According to the UN Environment Programme, the global economy must cut emissions by a challenging 7.6 percent every year between 2020 and 2030 to achieve the target of 1.5°C and avoid the worst impacts of global warming.
The SBTi’s findings chime with a white paper published by IR Magazine and sponsored by Aon, which finds there was a 10 percent rise in the number of – and support for – climate-related shareholder proposals in 2021. ‘Companies that have an effective strategy and board oversight on relevant environmental and social issues will have better outcomes in their relationships with investors, ability to hire and retain talent through a compelling employee value proposition, and in their risk-mitigation tactics,’ the white paper says.
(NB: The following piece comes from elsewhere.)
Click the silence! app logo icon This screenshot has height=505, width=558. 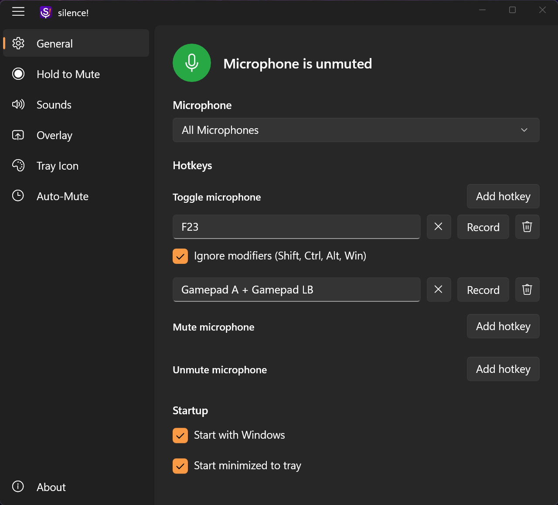[x=46, y=13]
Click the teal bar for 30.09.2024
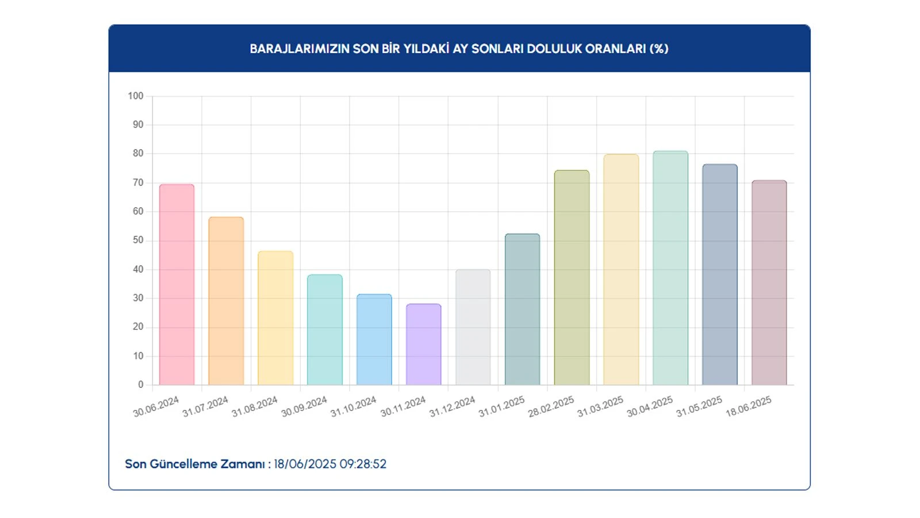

Dr Luiz Fernando do Amaral, CEO of the SBTi, says in a statement that the initiative will continue to work with governments, companies and NGOs ‘through strong collaboration, healthy debate and scientific research to reinforce 1.5°C corporate climate action as the new normal.
‘The science is clear: we are already experiencing the impacts of climate change, and continuing on the current trajectory equals catastrophe. This report shows that the value the SBTi brings to society is more needed now than ever before – we must continue to drive the exponential growth of science-based targets and make them ‘business as usual’ for companies and financial institutions worldwide.’